This was a cute, lovely story with some sweet and sassy dialog. Lord Chatterton was the initiator of trying to teach a lesson in courtship, but it was Kitty who finally taught Tom, Lord Chatterton, what it really meant to let in the 'light of the Christmas season' and truly love.
Barbara Bretton - Home for the Holidays This was a darling story told partly from Sebastian, a Maine Coon cat's perspective and partly from his human owners, Jill and David. It is Christmas Eve and David and Jill are divorcing. Jill and David had been together since college; loving each other thru the hard times then slowly falling apart as David's need to advance his career and make more and more money was more important than spending time with his family. It would take Sebastian, the cat they both loved, on a journey that they could follow - to make David remember that the most important thing he needed was Jill and that they were partners - and that they were once happiest when all they had was a little money but whole lot of love. Sweet story.

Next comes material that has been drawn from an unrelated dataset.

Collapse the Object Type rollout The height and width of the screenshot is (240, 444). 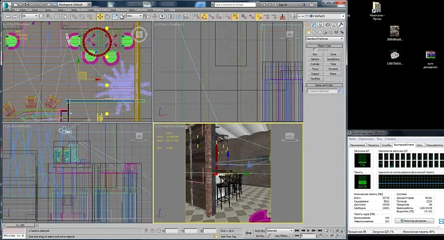pyautogui.click(x=324, y=46)
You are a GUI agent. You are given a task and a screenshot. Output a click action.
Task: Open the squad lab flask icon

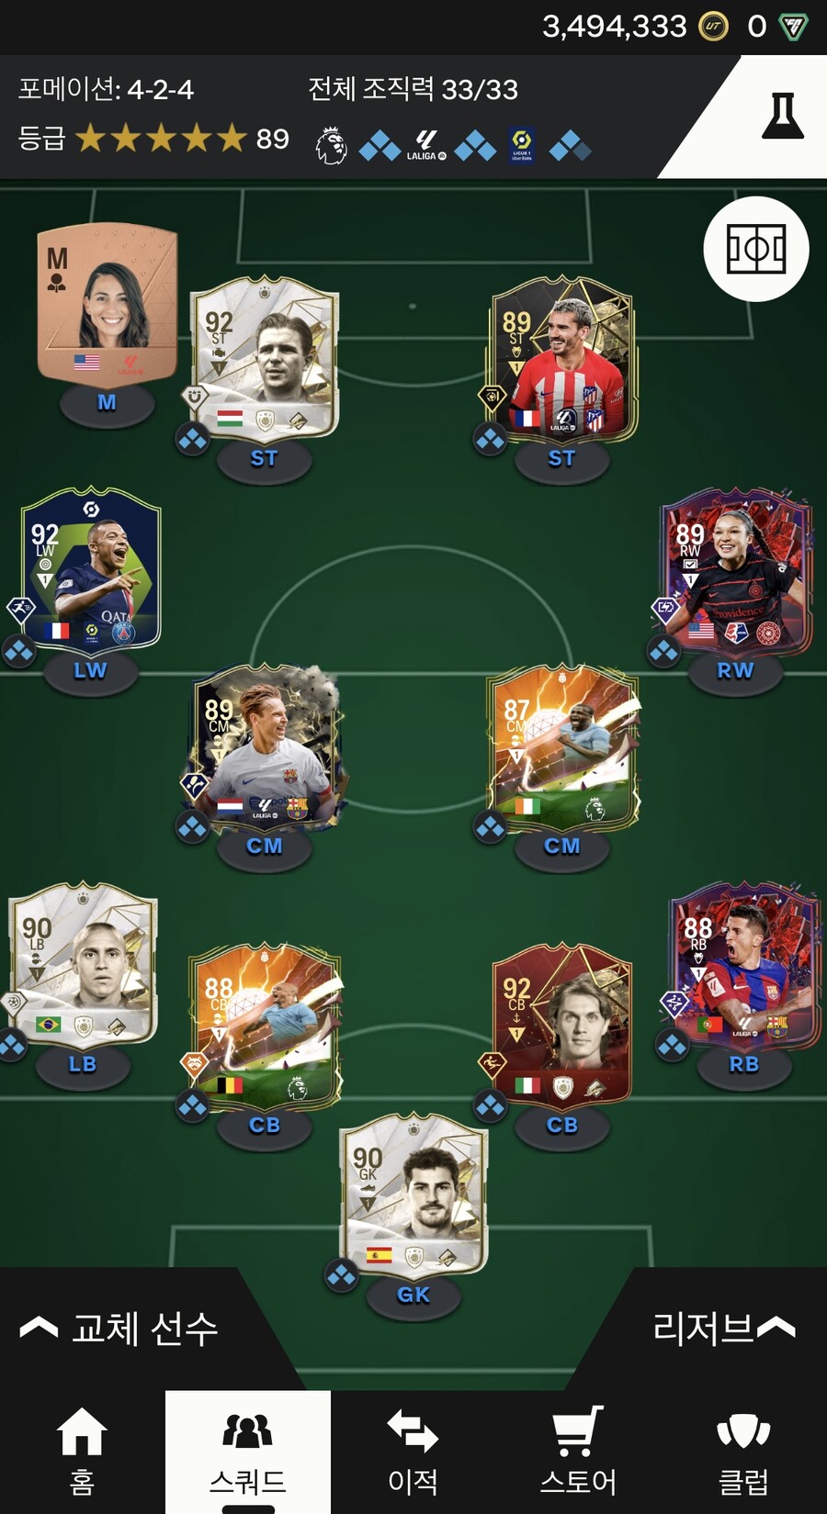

Lynn Kurland - The Gift of Christmas Past I really liked this offering from Lynn Kurland. Sir Sweetums, Abigail Garrett's cat, has been missing, and her life feels as though it has gone down the drain, no job, no cat, no unemployment insurance, and no boyfriend just a couple of days before Christmas - she felt like George Bailey and was ready to jump off a bridge into the river. Well, she didn't exactly jump but she did fall in and when she came up for air she found herself in a cesspool of a moat. Not only a moat, but she was no longer in Wisconsin, but England and it wasn't 1998 anymore but 1238! She dragged herself out of the moat, and made her way to the gate at the top of the drawbridge - only to find a surly man dressed up like a medieval knight holding a sword and he didn't quite know what to make of her either! This was a really darling story with Sir Sweetums, who had passed by his ninth life, and was now a guardian angel cat who had one last human he had to find a suitable mate for. Very nice and romantic as these two people from different times had to come to grips with each other and the truth of who they were! Very humorous as well!
If you want to carry on reading about Miles and Abby's life together read THE MORE I SEE YOU, it is set about 20yrs. after this story. You won't be dissapointed.